We came back from Jersey relaxed and happy and grateful for the time we had together as a family. It’s a destination I recommend highly.

Facebook reading challenge

I’m thoroughly enjoying my Facebook Reading Challenge this year and getting some lovely comments from fellow participants – so glad you are enjoying the books. I think we’ve only had one dud so far this year? Whilst in Jersey we visited the island’s famous zoo, formally known as the Durrell Wildlife Conservation Trust. Founded by author and naturalist Gerald Durrell 60 years ago in 1959 it is a wonderful, open green space with a relatively small but fascinating collection of creatures, that campaigns for a wilder, healthier, more colourful world”.

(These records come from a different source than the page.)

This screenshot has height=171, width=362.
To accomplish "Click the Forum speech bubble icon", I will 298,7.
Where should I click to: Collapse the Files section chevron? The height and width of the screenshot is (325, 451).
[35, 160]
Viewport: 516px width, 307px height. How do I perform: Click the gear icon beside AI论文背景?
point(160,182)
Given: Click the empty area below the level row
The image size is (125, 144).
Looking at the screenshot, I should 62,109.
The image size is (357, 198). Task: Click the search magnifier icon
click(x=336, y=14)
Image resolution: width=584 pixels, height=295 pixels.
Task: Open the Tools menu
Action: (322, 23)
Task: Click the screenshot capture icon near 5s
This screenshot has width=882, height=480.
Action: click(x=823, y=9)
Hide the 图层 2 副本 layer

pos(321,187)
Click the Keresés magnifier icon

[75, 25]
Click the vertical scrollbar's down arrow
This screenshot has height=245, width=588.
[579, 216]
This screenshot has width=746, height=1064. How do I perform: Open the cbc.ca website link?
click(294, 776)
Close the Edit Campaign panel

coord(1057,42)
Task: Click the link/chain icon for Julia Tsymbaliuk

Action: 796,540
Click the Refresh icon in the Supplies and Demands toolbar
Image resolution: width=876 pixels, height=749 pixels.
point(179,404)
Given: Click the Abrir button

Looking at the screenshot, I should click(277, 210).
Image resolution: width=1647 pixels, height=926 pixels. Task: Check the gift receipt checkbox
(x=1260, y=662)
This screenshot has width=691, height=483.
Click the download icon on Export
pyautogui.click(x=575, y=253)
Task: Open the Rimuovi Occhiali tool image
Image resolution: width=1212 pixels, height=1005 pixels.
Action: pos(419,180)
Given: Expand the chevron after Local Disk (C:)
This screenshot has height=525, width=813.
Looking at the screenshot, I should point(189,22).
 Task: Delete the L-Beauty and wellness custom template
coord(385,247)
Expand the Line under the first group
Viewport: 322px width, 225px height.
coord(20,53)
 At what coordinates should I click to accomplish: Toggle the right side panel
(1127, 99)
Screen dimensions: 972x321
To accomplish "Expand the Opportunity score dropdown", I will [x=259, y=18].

Our visit inspired my choice for September’s reading challenge, the theme being a memoir – I have of course chosen Gerald Durrell’s My Family and Other Animals. I read this book many years ago and thoroughly enjoyed the television series The Durrells, so I’m looking forward to reading it again. The first incarnation of this blog was in fact called My family and other books in honour of the man himself and his work (I changed the name as it felt a bit unwieldy after a while). So, if you would like to join us for this month’s challenge and read along, hop over to the Facebook group and leave your comments.

I’ll back on book reviewing duty in the coming weeks. It’s great to be back!

What have you been up to this summer?